If Israeli leaders' bluster about Iran is, as it looks to many, a bluff aimed at pressuring the U.S., the next natural question is: What does Bibi Netanyahu want from Obama? At least one answer seems abundantly clear: "red lines." Another ask—and an altogether more daunting one—may have slipped out in an interview with Israeli Finance Minister Yuval Steinitz, a Netanyahu ally.
In an Israeli television interview, Steinitz said Netanyahu's position was that the international community "should set an ultimatum with a timeline" for Iran. The deadline he calls for presumably refers to demands that Iran comply with a handful of U.N. resolutions calling for suspension of its nuclear enrichment and accounting of alleged past weapons work, or else...
The threat of a deadline is new."Until today I have not heard of anyone in the Israeli government, especially someone as close to Netanyahu as Steinitz to call for the western world to give clear deadlines with dates to Iran," wrote Iranian-Israeli analyst Meir Javedanfar on his blog. "Steinitz was so adamant that he was almost shouting this point across during his interview with Israel’s Channel 2."
Javedanfar's probably right that it won't happen. It's nonetheless a bit of extra pressure on the U.S., perhaps a result of Netanyahu's weakening position. Even heretofore hawkish Defense Minister Ehud Barak might be wavering on whether a strike is a good idea or not, and some of Netanyahu's security cabinet were reportedly nonplussed by a recent U.N. report on Iran's program. (The leaks caused Netanyahu to abruptly cancel a subsequent meeting with the group.)
The IAEA report still, wrote Judi Rudoren and David Sanger in the New York Times, "puts Israel in a box" by "forc(ing) Israel to strike Iran or concede it is not prepared to act on its own." By coming out and making public asks of the U.S., Israel seems to have chosen the latter.
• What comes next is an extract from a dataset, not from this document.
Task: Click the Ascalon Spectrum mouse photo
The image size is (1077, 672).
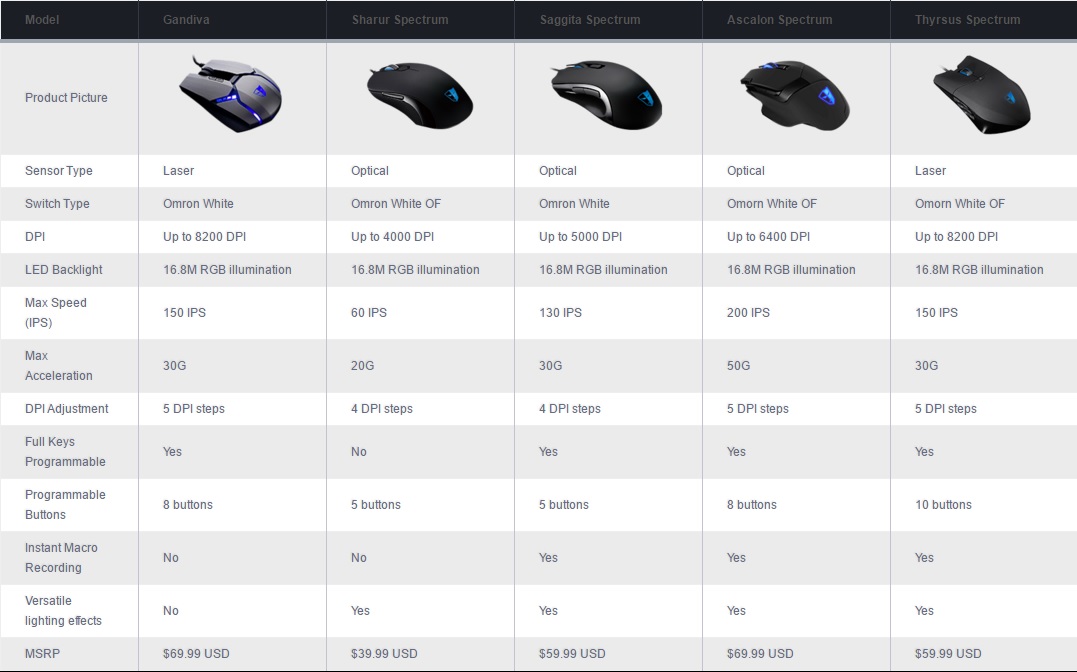Action: click(x=794, y=96)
Steinitz's comments came almost a week after Netanyahu's most recent public demand—to his cabinet, but in English—for a "clear red line" on Iran's program. That request was aimed at the international community, but the real recipient was the U.S., as evinced by a Times story about Obama considering saying what, exactly, would spur a U.S. attack to placate Israel.
The incessant demands for a red line seem redundant. Obama and officials from his administration have said time and again that Iran making moves toward actual actually producing nuclear weapons would be "unacceptable." But actually, Netanyahu and his stateside allies have long sought to make the red line an Iranian nuclear weapons "capability"—a term without a consistent definition, but generally meaning the ability, but not actual moves, to kick up nuclear enrichment rates and use the fissile material to construct a viable weapon.
A deadline is a different matter. Imposing one would shatter the delicate status quo, what Blake Hounshell called a "tacit agreement" that "Iran does not cross any red lines, and we do not bomb." So, who's putting whom in a box?